Apache spark 启用检查点的Spark流中的java.io.NotSerializableException,apache-spark,spark-streaming,rdd,Apache Spark,Spark Streaming,Rdd,代码如下： def main(args: Array[String]) { val sc = new SparkContext val sec = Seconds(3) val ssc = new StreamingContext(sc, sec) ssc.checkpoint("./checkpoint") val rdd = ssc.sparkContext.parallelize(Seq("a","b","c")) val inputDStr

代码如下：

def main(args: Array[String]) {
    val sc = new SparkContext
    val sec = Seconds(3)
    val ssc = new StreamingContext(sc, sec)
    ssc.checkpoint("./checkpoint")
    val rdd = ssc.sparkContext.parallelize(Seq("a","b","c"))
    val inputDStream = new ConstantInputDStream(ssc, rdd)

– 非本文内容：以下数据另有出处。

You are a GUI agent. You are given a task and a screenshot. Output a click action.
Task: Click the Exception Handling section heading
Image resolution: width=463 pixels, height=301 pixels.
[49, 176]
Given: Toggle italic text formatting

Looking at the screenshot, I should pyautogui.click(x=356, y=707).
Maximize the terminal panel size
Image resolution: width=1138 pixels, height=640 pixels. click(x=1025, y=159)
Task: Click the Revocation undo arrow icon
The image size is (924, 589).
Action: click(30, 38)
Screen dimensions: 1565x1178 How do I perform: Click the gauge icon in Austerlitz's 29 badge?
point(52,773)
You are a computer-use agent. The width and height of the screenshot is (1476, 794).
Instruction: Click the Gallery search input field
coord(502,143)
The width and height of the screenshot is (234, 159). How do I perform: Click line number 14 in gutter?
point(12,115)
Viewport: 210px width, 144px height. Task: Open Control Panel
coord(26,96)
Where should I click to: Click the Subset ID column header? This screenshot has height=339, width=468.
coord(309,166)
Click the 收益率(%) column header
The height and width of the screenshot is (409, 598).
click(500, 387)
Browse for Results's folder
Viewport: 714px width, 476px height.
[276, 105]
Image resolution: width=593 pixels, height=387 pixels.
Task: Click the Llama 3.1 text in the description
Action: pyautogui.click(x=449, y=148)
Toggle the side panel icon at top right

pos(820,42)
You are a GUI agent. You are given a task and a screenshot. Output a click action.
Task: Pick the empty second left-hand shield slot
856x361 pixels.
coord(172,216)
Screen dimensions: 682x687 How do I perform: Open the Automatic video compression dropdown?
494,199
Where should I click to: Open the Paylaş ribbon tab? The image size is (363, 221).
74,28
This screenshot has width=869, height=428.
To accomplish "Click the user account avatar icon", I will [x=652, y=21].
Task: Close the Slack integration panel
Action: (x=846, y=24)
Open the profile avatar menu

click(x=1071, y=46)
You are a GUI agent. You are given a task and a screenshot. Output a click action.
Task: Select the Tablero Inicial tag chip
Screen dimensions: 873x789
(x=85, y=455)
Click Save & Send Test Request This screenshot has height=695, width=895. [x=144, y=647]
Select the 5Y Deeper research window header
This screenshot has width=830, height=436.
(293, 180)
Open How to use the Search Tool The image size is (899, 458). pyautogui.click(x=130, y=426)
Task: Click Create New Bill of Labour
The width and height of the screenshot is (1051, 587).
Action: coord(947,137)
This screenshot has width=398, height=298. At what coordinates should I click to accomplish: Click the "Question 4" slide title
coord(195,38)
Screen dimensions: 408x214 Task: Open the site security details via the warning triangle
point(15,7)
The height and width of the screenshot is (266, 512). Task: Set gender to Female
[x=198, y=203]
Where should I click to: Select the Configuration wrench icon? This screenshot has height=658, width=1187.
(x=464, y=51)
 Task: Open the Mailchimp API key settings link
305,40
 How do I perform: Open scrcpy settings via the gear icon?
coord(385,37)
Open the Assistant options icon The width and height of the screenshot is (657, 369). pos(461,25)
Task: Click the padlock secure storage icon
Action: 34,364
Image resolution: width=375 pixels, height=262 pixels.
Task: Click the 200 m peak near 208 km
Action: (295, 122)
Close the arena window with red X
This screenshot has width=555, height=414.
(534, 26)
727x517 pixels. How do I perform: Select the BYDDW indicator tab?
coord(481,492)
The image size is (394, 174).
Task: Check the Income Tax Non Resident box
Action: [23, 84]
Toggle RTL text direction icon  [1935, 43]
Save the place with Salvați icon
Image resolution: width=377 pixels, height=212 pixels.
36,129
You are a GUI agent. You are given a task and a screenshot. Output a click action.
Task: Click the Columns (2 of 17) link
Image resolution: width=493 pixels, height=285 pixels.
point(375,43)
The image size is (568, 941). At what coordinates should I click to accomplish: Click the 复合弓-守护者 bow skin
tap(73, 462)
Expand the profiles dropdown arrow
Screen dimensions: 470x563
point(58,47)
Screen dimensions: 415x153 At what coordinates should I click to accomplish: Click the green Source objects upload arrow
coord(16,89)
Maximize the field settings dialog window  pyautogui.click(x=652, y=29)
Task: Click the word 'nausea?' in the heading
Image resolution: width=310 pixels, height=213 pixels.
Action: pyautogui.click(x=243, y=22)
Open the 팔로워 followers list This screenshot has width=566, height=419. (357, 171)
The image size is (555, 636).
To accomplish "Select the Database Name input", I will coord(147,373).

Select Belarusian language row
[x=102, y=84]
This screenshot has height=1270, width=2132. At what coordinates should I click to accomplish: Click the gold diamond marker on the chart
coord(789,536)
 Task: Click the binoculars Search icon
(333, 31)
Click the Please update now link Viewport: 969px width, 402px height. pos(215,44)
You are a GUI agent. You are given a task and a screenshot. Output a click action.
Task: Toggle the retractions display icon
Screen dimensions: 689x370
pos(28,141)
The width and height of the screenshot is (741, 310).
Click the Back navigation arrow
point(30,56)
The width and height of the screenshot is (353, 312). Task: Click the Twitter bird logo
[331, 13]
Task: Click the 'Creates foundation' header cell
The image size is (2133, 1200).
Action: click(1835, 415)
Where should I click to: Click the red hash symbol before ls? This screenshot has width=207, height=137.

    inputDStream.transform(rdd => {
        val buf = ListBuffer[String]()
        buf += "1"
        buf += "2"
        buf += "3"
        val other_rdd = ssc.sparkContext.parallelize(buf)   // create a new rdd
        rdd.union(other_rdd)
    }).print()

    ssc.start()
    ssc.awaitTermination()
}

并抛出异常：

java.io.NotSerializableException: DStream checkpointing has been enabled but the DStreams with their functions are not serializable
org.apache.spark.streaming.StreamingContext
Serialization stack:
    - object not serializable (class: org.apache.spark.streaming.StreamingContext, value: org.apache.spark.streaming.StreamingContext@5626e185)
    - field (class: com.mirrtalk.Test$$anonfun$main$1, name: ssc$1, type: class org.apache.spark.streaming.StreamingContext)
    - object (class com.mirrtalk.Test$$anonfun$main$1, <function1>)
    - field (class: org.apache.spark.streaming.dstream.DStream$$anonfun$transform$1$$anonfun$apply$21, name: cleanedF$2, type: interface scala.Function1)
    - object (class org.apache.spark.streaming.dstream.DStream$$anonfun$transform$1$$anonfun$apply$21, <function2>)
    - field (class: org.apache.spark.streaming.dstream.DStream$$anonfun$transform$2$$anonfun$5, name: cleanedF$3, type: interface scala.Function2)
    - object (class org.apache.spark.streaming.dstream.DStream$$anonfun$transform$2$$anonfun$5, <function2>)
    - field (class: org.apache.spark.streaming.dstream.TransformedDStream, name: transformFunc, type: interface scala.Function2)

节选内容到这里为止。